One of the quotes that has made it into our popular psyche is “Failure is the key to success; each mistake teaches us something” by Morihei Ueshiba. A similar quote by a more recent athlete is, “The key to success is failure” by Michael Jordan. These quotes also have a very negative aspect. However, we do not focus on that part because if we know our sport’s heroes we know that they were not failures; they were successes. That we fail in our attempts to improve is now no longer something that can discourage us but becomes a new source of motivation and inspiration even if we are not able to perform at the level of Ueshiba or Jordan. We do not let this discourage us because we know it is possible to achieve; it is possible to improve. We are encouraged if we can be just a little bit closer to Ueshiba or Jordan.
Religion, contrasted to sport, is not concerned about making us a better athlete. Instead, it is focused on helping to make us a better human being. Buddhism attempts to do this by focusing on and eliminating what the Buddha has identified as the root cause of our problems or the ego. It is the ego that separates, divides, distinguishes, and discriminates. It is what separates us. It is what tells us me, myself and I is always justified, it is what distrusts, it is what will cause hurt in the fear that it may be hurt. Shinran Shonin’s dilemma, however, was that he could not get rid of the ego. In this circumstance, an utterly tragic one from the original perspective of Shinran Shonin, he was able to find the words written by Zendo Daishi quoted above. Through these words of faith, failure became success. Shinran Shonin was able to discover that he would be born in the Pure Land and become a Buddha himself, just as he was.

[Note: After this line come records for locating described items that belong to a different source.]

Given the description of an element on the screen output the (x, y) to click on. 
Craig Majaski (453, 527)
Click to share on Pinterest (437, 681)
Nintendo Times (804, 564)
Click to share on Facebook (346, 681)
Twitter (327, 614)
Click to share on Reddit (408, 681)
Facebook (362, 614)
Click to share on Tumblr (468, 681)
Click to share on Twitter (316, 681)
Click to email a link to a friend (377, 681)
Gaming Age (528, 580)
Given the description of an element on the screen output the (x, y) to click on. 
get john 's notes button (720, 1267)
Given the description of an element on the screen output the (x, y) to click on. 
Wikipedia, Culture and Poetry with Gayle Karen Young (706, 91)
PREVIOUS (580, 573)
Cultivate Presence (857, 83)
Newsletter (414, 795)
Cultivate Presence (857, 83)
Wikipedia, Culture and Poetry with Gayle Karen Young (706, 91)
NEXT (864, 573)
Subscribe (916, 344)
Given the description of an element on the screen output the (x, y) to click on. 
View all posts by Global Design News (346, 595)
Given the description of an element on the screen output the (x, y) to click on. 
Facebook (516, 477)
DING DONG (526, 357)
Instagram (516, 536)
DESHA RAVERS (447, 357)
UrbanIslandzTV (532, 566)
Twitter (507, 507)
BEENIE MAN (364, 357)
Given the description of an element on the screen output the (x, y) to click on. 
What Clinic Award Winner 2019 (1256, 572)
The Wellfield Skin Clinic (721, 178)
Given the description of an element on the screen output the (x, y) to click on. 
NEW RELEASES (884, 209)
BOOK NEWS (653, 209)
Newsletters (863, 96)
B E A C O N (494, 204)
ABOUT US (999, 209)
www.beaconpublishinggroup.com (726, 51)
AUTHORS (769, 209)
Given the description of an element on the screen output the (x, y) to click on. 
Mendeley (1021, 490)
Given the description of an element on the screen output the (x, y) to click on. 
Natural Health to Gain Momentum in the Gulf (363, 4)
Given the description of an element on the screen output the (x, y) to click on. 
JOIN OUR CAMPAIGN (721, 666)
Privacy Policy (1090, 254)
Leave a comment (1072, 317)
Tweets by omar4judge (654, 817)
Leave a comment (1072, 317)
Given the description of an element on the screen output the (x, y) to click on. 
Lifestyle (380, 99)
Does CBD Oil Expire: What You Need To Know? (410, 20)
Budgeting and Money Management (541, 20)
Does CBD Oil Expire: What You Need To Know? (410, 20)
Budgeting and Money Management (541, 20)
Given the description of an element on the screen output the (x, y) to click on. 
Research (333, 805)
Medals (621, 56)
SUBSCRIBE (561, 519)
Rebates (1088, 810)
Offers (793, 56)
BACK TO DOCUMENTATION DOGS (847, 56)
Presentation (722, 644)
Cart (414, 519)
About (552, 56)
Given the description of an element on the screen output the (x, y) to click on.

In ending Part 1 I ended with the image of a child in the loving embrace of a parent. The child has not changed. They still demand, they still get upset, they still worry and get hurt. But, while in the embrace of the parent, these things do not concern the child. They have become secondary issues. Put more personally, my life is not perfect. Despite constantly thinking things like this, I also discover that within Namo Amida Butsu it does not really matter that my life is not perfect in the many varied, temporary and selfish ways that I define “perfect” to be. It is is not important because within Namo Amida Butsu I have been made aware that my life matters: Amida Buddha has given me, myself and I permission to take a break.